Eppure quei rapporti non vennero mai presi in considerazione né dal ministero delle Infrastrutture e neanche dalla società Autostrade per l’Italia. O meglio: nessuno intervenne per chiudere il ponte e magari provare a evitare la tragedia dei 43 morti. Nel registro degli indagati è stato iscritto da parte della procura di Genova il direttore della Direzione generale per la vigilanza sulle concessionarie autostradali, Vincenzo Cinelli. Nei prossimi giorni, però, secondo il settimanale diretto da Marco Damilano, potrebbero essere sentiti come testimoni i dirigenti che oltre a Cinelli hanno guidato la direzione generale dal 2011 a oggi. È l’ente che avrebbe dovuto garantire la sicurezza nelle infrastrutture, predisponendo i programmi di ispezione.

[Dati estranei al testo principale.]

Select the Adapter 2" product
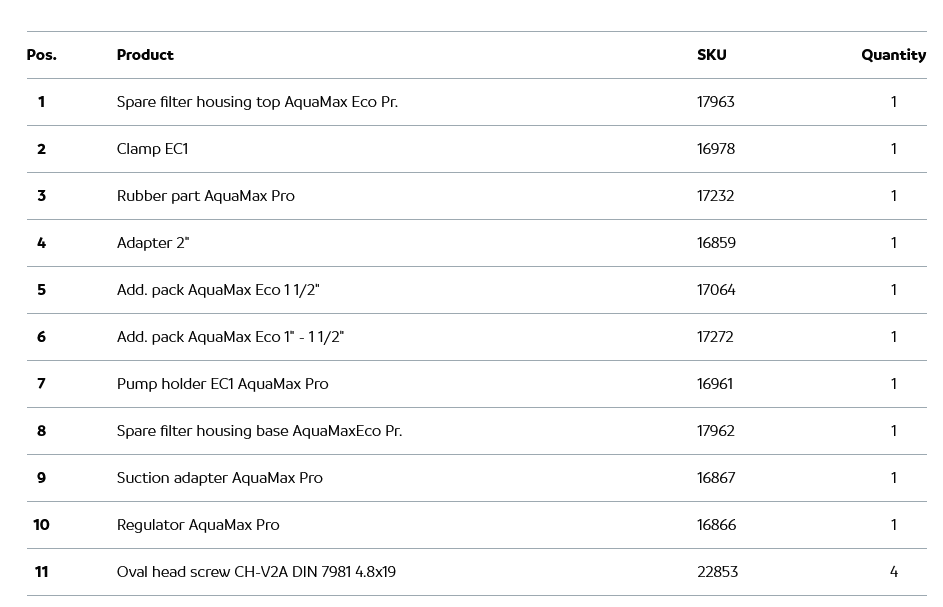 (x=152, y=243)

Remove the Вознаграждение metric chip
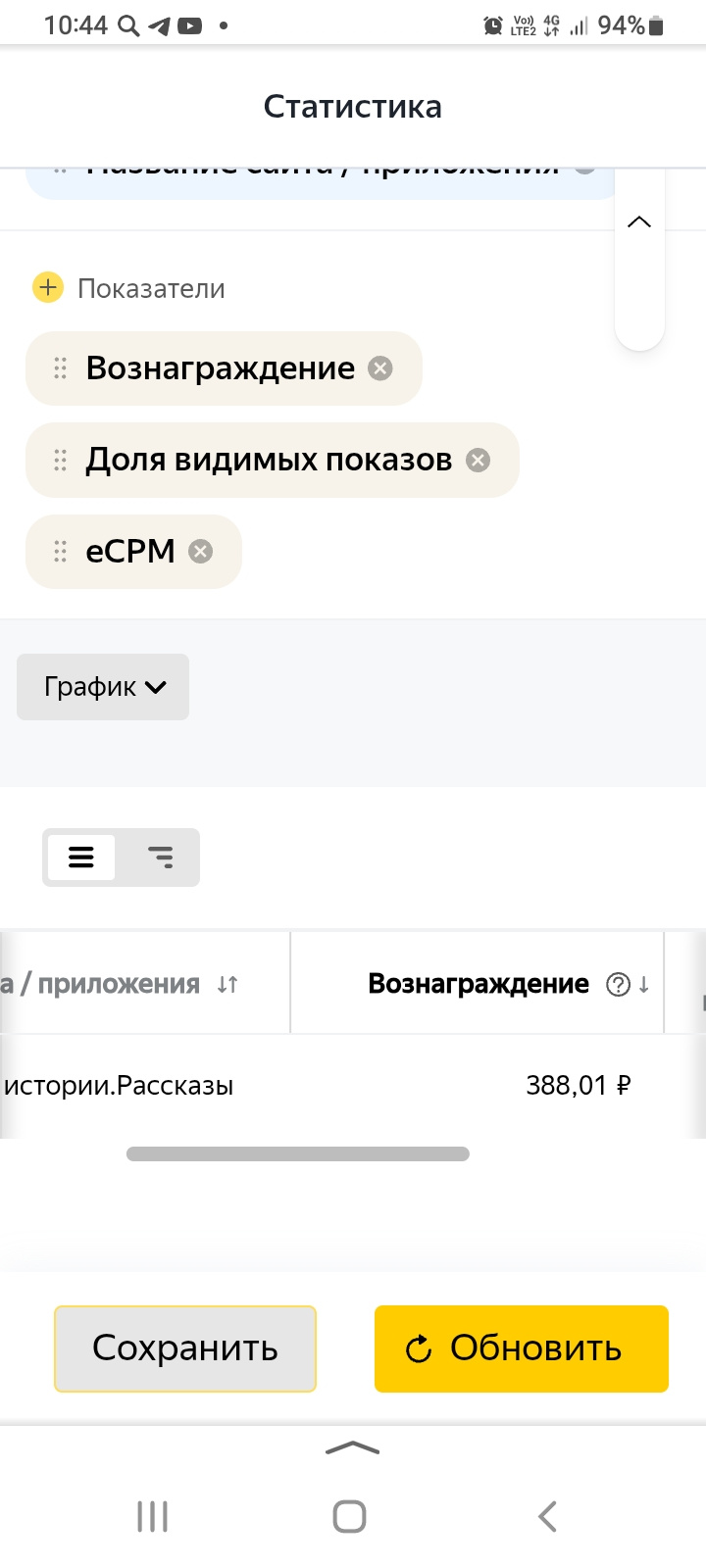point(379,368)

Dal 2011 – anno della prima ispezione – al giorno del crollo passano sette anni. Le fotografie pubblicate dall’Espresso e i rapporti che le contengono erano noti agli uffici operativi di società Autostrade, a cominciare dal direttore delle manutenzioni. Le immagini e i dossier erano anche a disposizione degli uffici del ministero delle Infrastrutture: almeno da novembre 2017 a oggi. Si tratta di oltre 500 pagine di analisi, allegate al progetto esecutivo per il rifacimento del viadotto che il comitato del provveditorato e la direzione di Cinelli hanno approvato. Il giornalista Fabrizio Gatti pubblica estratti delle “indagini diagnostiche sugli stralli di pila 9 e pila 10”, cioè i tiranti di calcestruzzo e acciaio che sorreggono parte dell’autostrada in quel tratto.

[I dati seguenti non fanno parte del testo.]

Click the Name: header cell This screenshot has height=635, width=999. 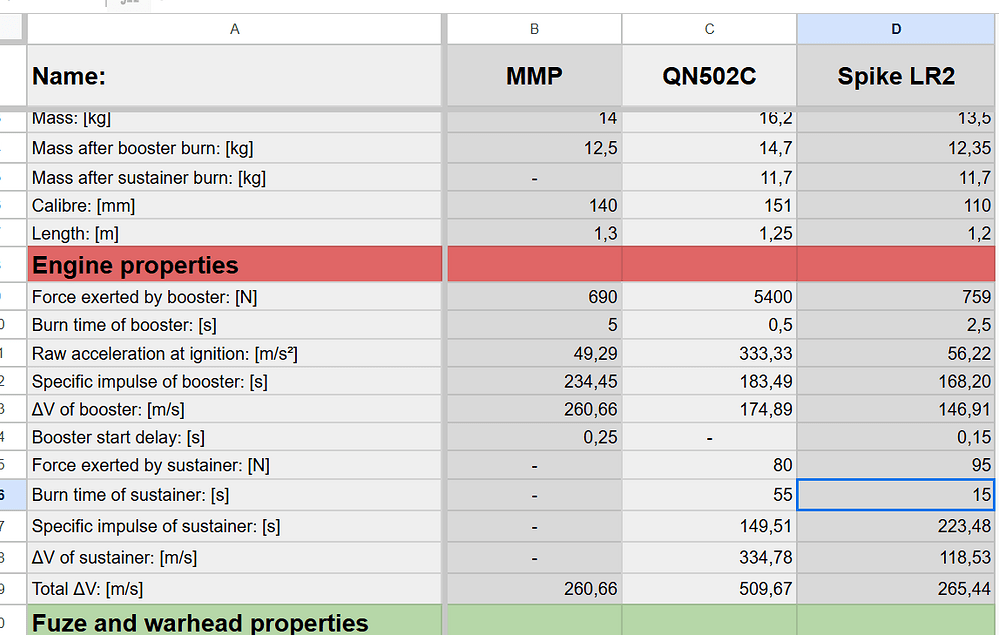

A gennaio 2016 i tecnici di Spea Alessandro Costa, Leonardo Veronesi, Maurizio Ceneri con l’approvazione del direttore tecnico Giampaolo Nebbia scrivono che su – cinque punti scelti a campione (tre sul pilone 10 e due sul pilone 9) – uno dei cavi che dovrebbe garantire la precompressione del calcestruzzo e la solidità della struttura ha una perdita della capacità di carico del 75 percento. Altri due cavi del 50 percento e uno non si trova dove dovrebbe essere. “Sono stati visti due dei quattro trefoli che sono apparsi tesati”. Il trefolo – spiega sempre l’Espresso – è l’elemento costitutivo delle corde ma anche dei cavi d’acciaio, formato da fili ritorti.

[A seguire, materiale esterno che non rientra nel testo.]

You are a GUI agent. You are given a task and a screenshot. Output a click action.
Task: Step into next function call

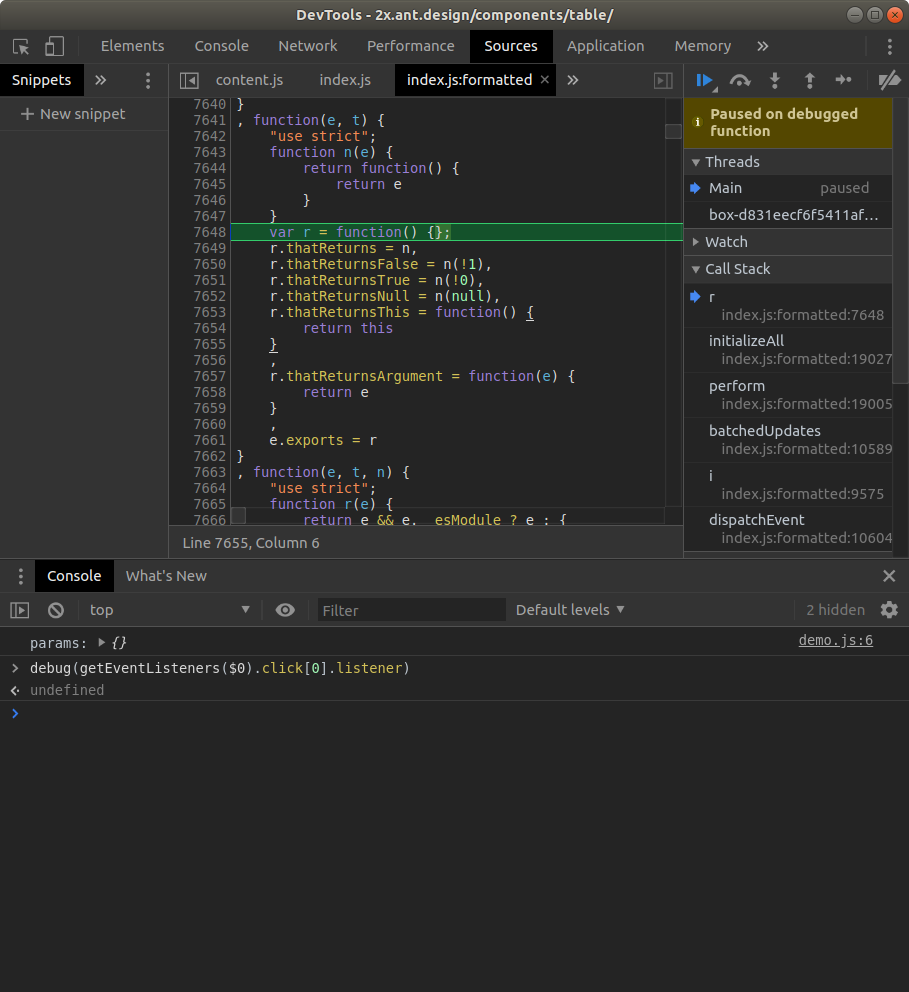[x=774, y=80]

Nella stessa pila 10, non viene trovato invece nessun “cavo di precompressione” dopo aver perforato per 18 centrimetri. “Questo fa presupporre che in alcuni casi la disposizione dei cavi possa non corrispondere esattamente a quella ipotizzata in progetto”. Sempre sulla pila 10 – cioè il pilone ancora pericolante – i tecnici scrivono che “sono stati visti due dei quattro trefoli che si muovono con facilità facendo leva con uno scalpello”. In pratica vuol dire che sono rotti da qualche parte: in questo modo hanno 50 percento di capacità di carico in meno. Nella pila 9 – quella crollata – invece “la guaina è apparsa ossidata, l’iniezione è assente, sono stati visti tre dei quattro trefoli che si muovono con facilità facendo leva con uno scalpello”. Significa che qui la capacità di carico ha perso il 75 percento. Che il ponte potesse crollare non era un’ipotesi totalmente aleatoria.